Je poussai un profond soupir.

Assise sur une chaise au coussin de velours pourpre, un peu à l’écart des autres invités qui se pressaient aux alentours du buffet de mets raffinés et délicats ou sur la piste de danse, je m’ennuyais ferme.

Ma robe de velours bleu nuit s’étalait autour de moi, tel les pétales sombres d’une fleur fanée et mes cheveux, que j’aimais porter détachés, étaient retenus par un ruban anthracite.
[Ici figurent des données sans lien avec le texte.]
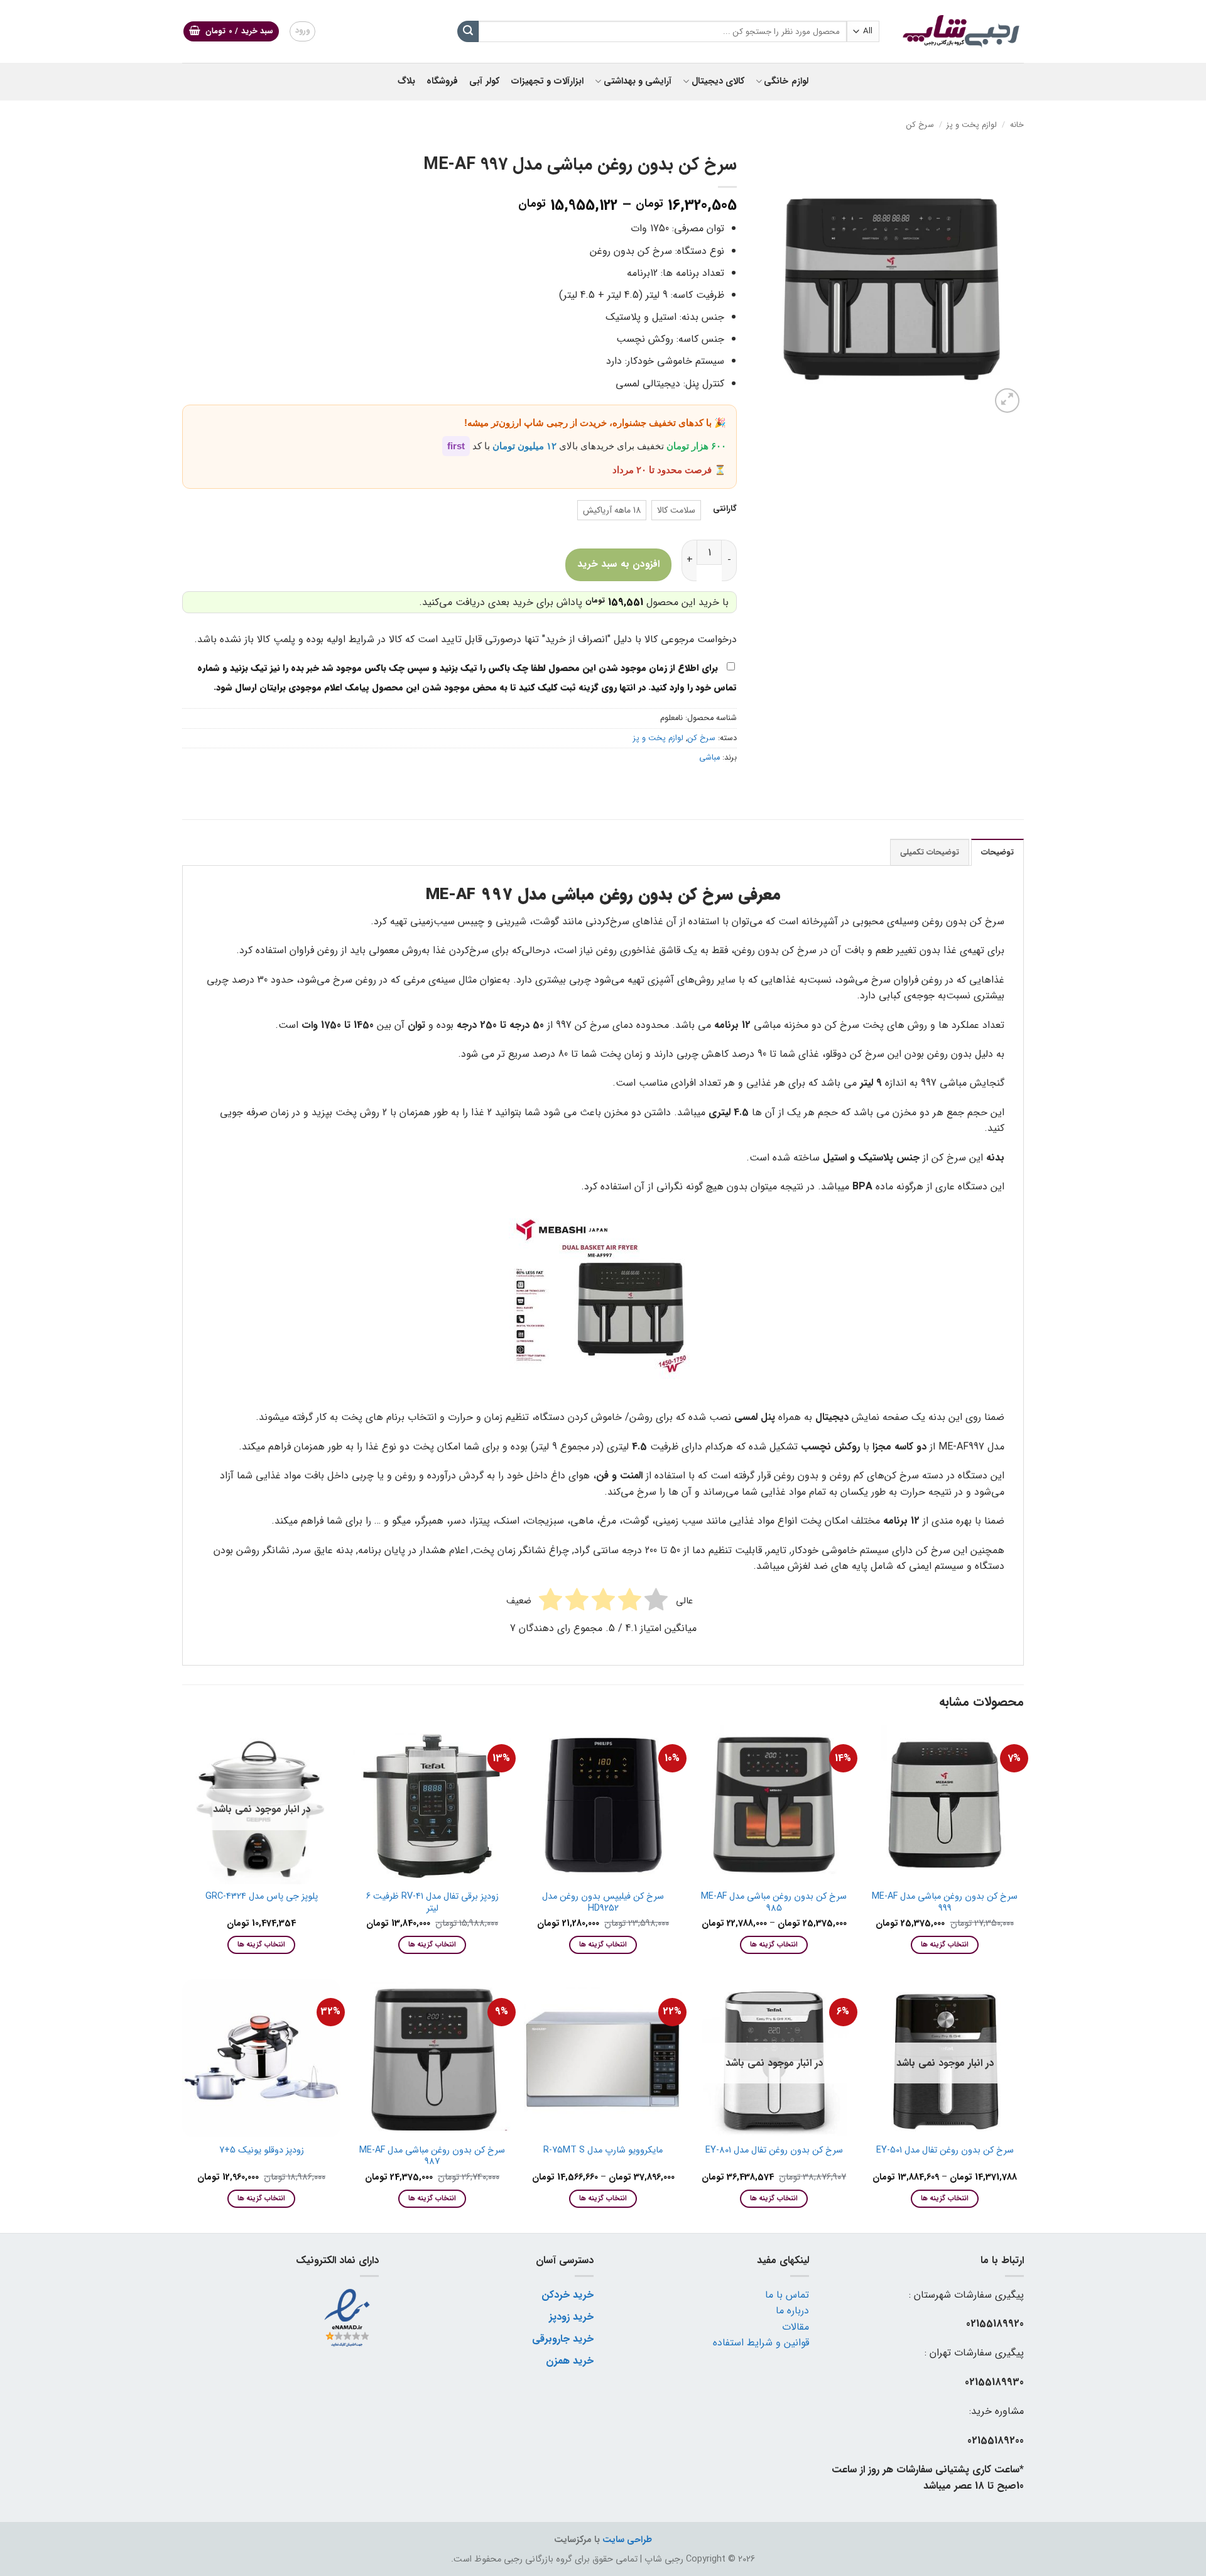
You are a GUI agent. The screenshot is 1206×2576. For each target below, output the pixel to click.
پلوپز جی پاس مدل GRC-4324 (261, 1897)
Je croisai les bras sur ma poitrine, emprisonnée dans un corset noir un peu trop serré.

- Mademoiselle Alice, ce n’est pas une position adaptée à votre rang ! Vous êtes une aristocrate, mademoiselle ! La digne héritière de vos défunts parents ! Tâchez de vous comporter comme telle !

- Miss Grendwil, je vous remercie de votre sollicitude mais… une fête entre nobles n’est jamais très divertissante.

La vieille femme, dont les cheveux d’un gris clair étaient arrangés en un chignon d’une perfection à faire pâlir les plus savants coiffeurs d’Angleterre, m’adressa un regard réprobateur.

Sa tenue se résumait à une robe de satin vert foncé, au décolleté léger agrémenté d’un collier de perles rosées ; deux rubans d’un vert plus effacé fermaient à l'arrière le faux-cu pour reprendre l’expression de mon précepteur, le vénérable monsieur Smitt.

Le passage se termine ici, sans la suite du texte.